0
votes

I started playing with streaming on my Community Edition Databricks but after some minutes of producing test events I encountered some problem. I believe it's somehow connected with the fact of some temporary small files produced during streaming process. I would like to find them and remove, but can't find where are they stored. My exception is

com.databricks.api.base.DatabricksServiceException: QUOTA_EXCEEDED: You have exceeded the maximum number of allowed files on Databricks Community Edition. To ensure free access, you are limited to 10000 files and 10 GB of storage in DBFS. Please use dbutils.fs to list and clean up files to restore service. You may have to wait a few minutes after cleaning up the files for the quota to be refreshed. (Files found: 11492);

And I have tried to run some shell script to find out the number of files per each folder but unfortunately I cannot find suspicious, mostly lib, usr and other folder containing system or python files are there, cannot find anything that could be produced by my streaming. This script I use

find / -maxdepth 2 -mindepth 1 -type d | while read dir; do
  printf "%-25.25s : " "$dir"
  find "$dir" -type f | wc -l
done

Where can I find the reason for too many files problem? Maybe it's not connected to Streaming at all?

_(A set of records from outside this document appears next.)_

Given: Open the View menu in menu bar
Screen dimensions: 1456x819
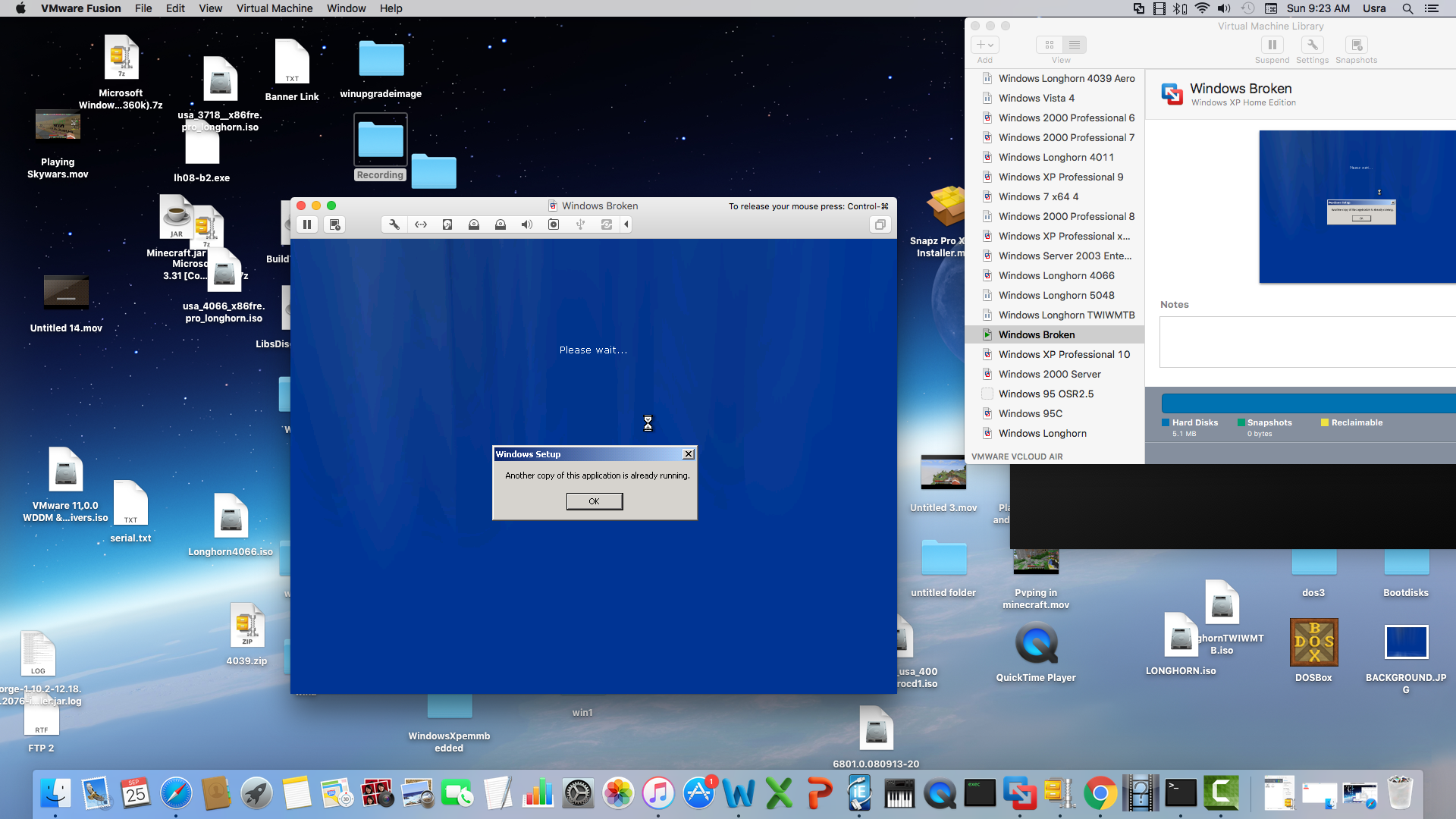Looking at the screenshot, I should (211, 8).
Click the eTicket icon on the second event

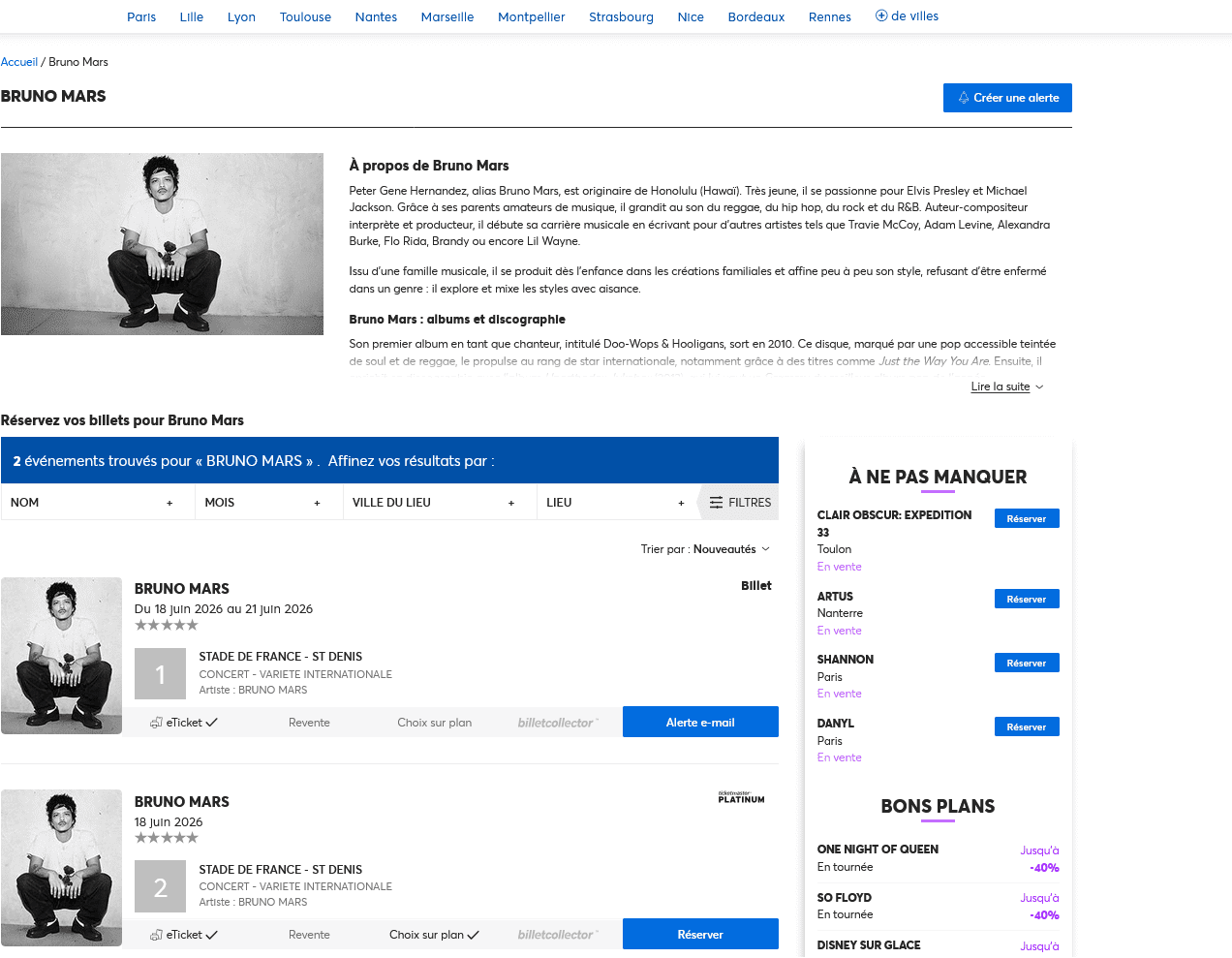coord(154,934)
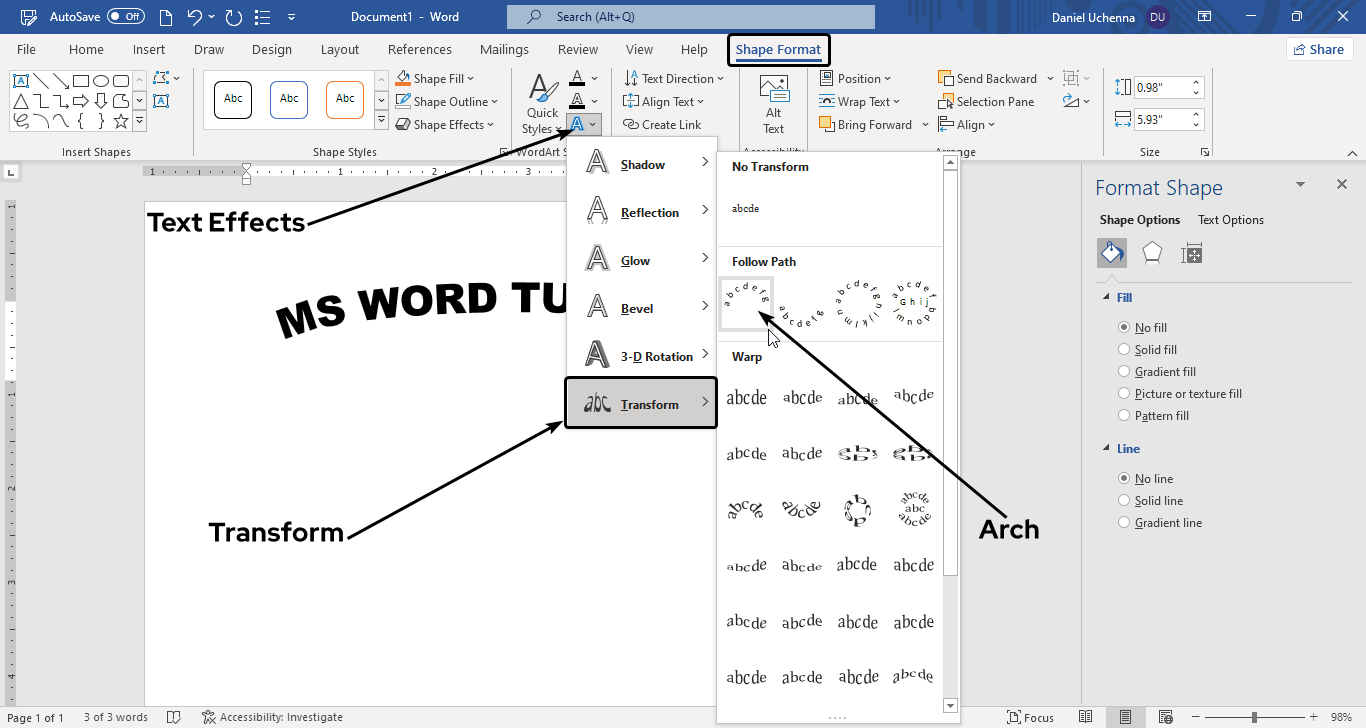The height and width of the screenshot is (728, 1366).
Task: Click the Share button
Action: coord(1318,50)
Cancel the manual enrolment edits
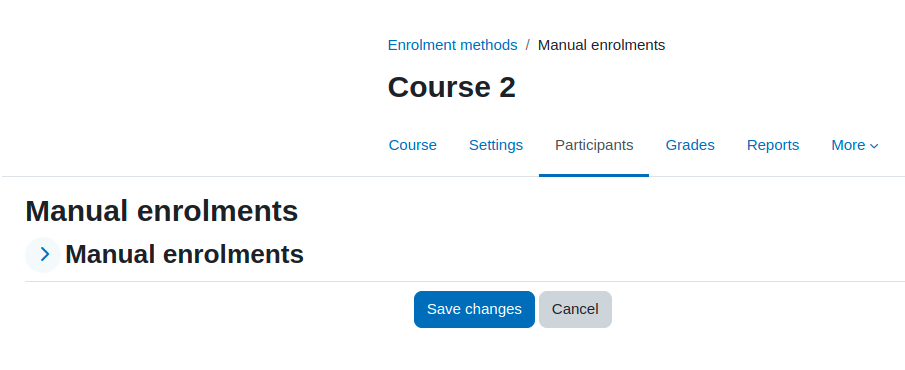The height and width of the screenshot is (370, 905). point(575,309)
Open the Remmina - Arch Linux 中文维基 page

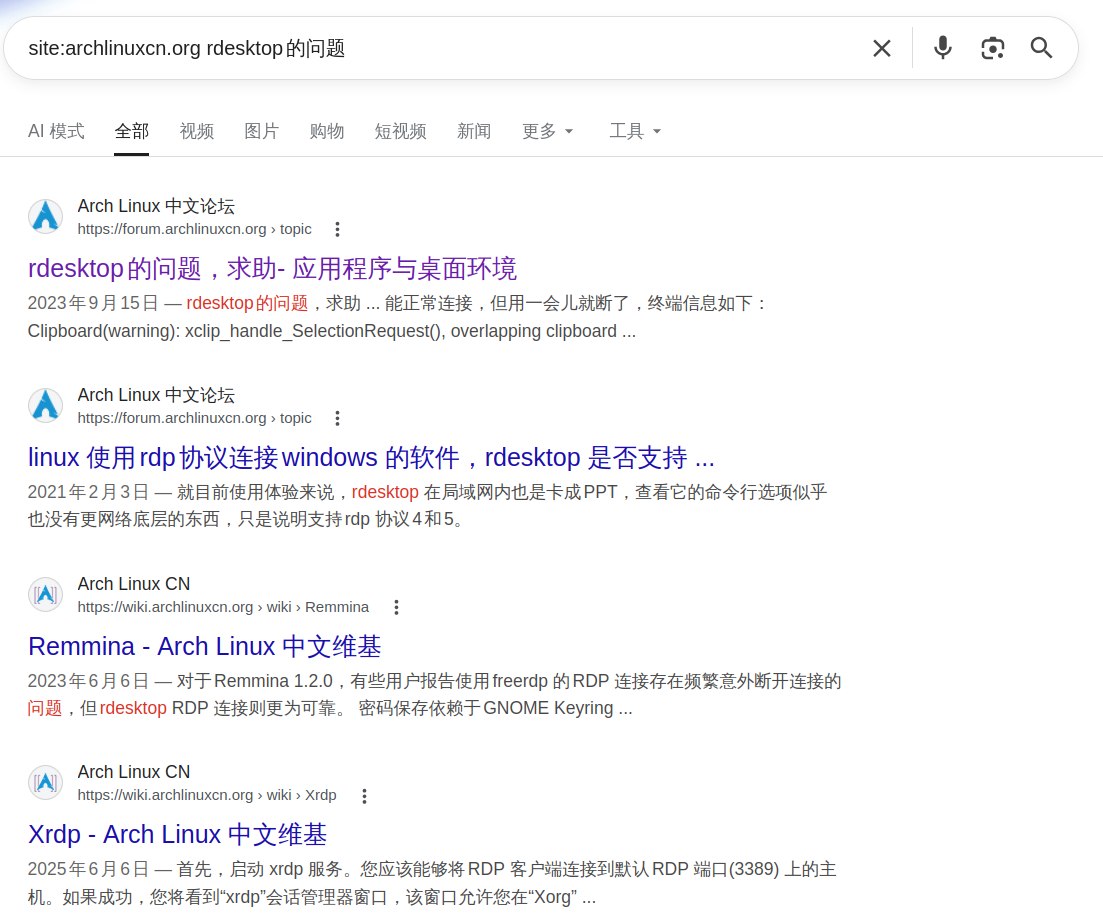tap(203, 646)
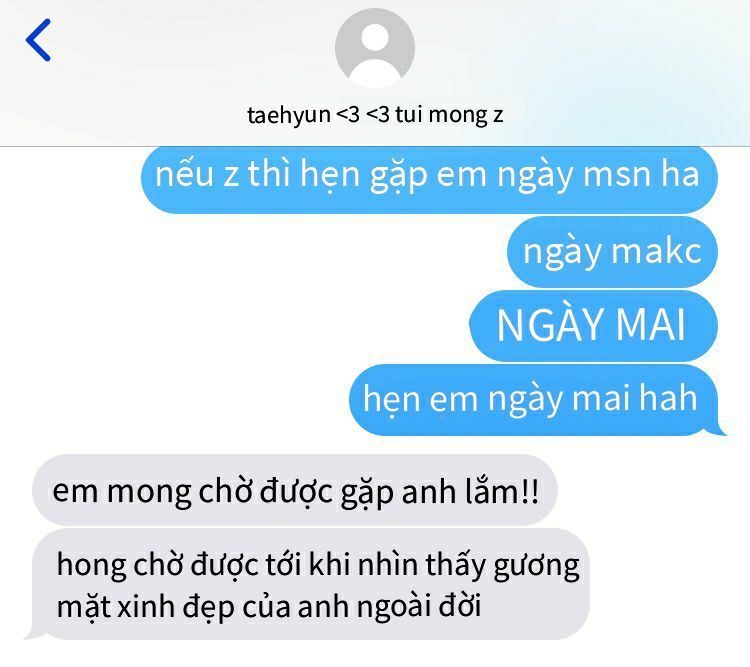
Task: Tap the word 'taehyun' in the header title
Action: 288,116
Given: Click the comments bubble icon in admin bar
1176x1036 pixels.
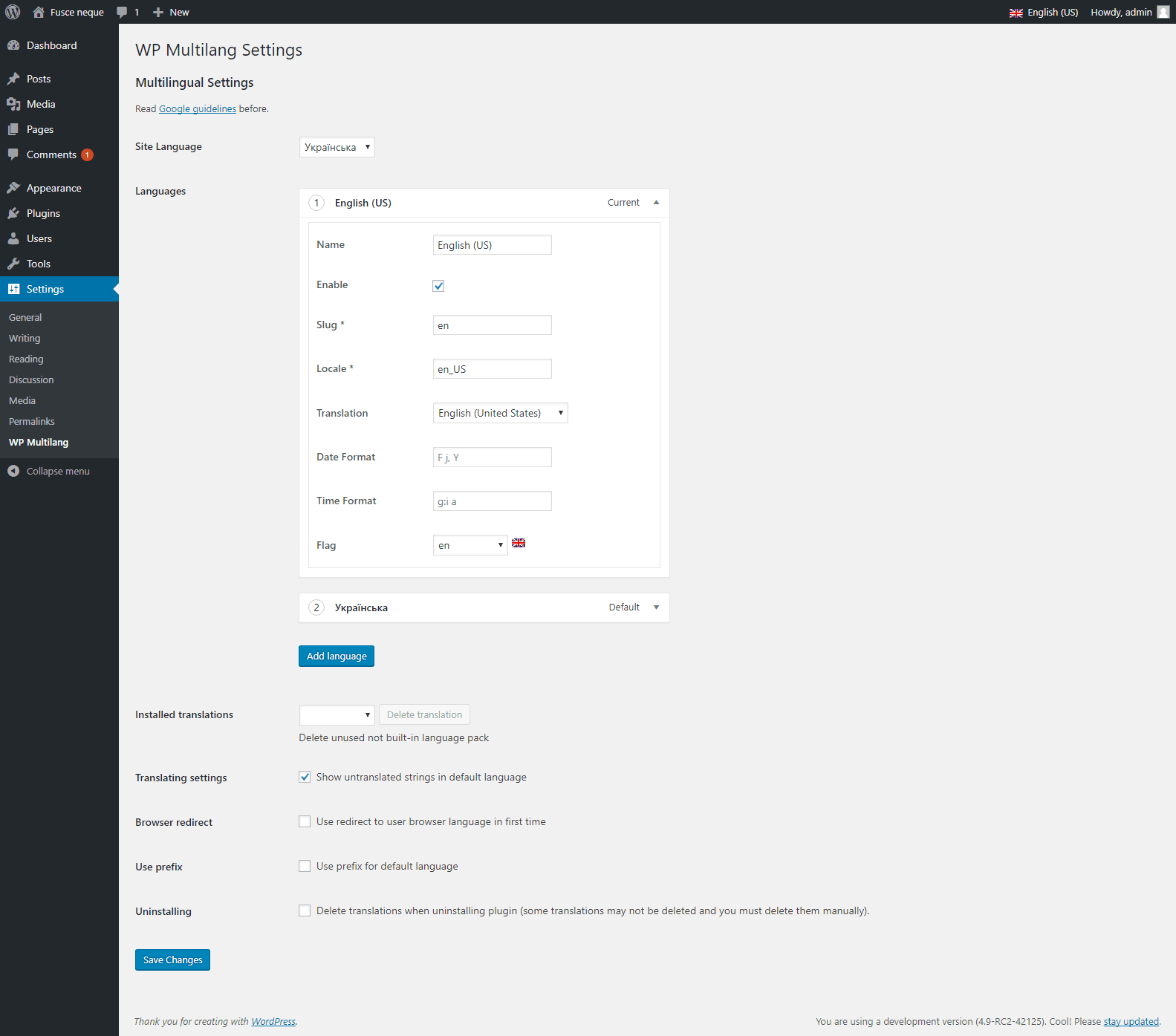Looking at the screenshot, I should (122, 12).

To make it clear, I have not uploaded many custom files to /FileStore

1

1 Answers

0
votes

It looks like you have only checked for files on the local filesystem and not DBFS itself. You can take a look at DBFS by running the following cell in a Databricks notebook:

%sh
fs ls /

or:

%python
dbutils.fs.ls("/")

You could check for files there and remove them with dbutils.fs.rm or fs rm. Also take a look at the /tmp folder on DBFS and delete any files there.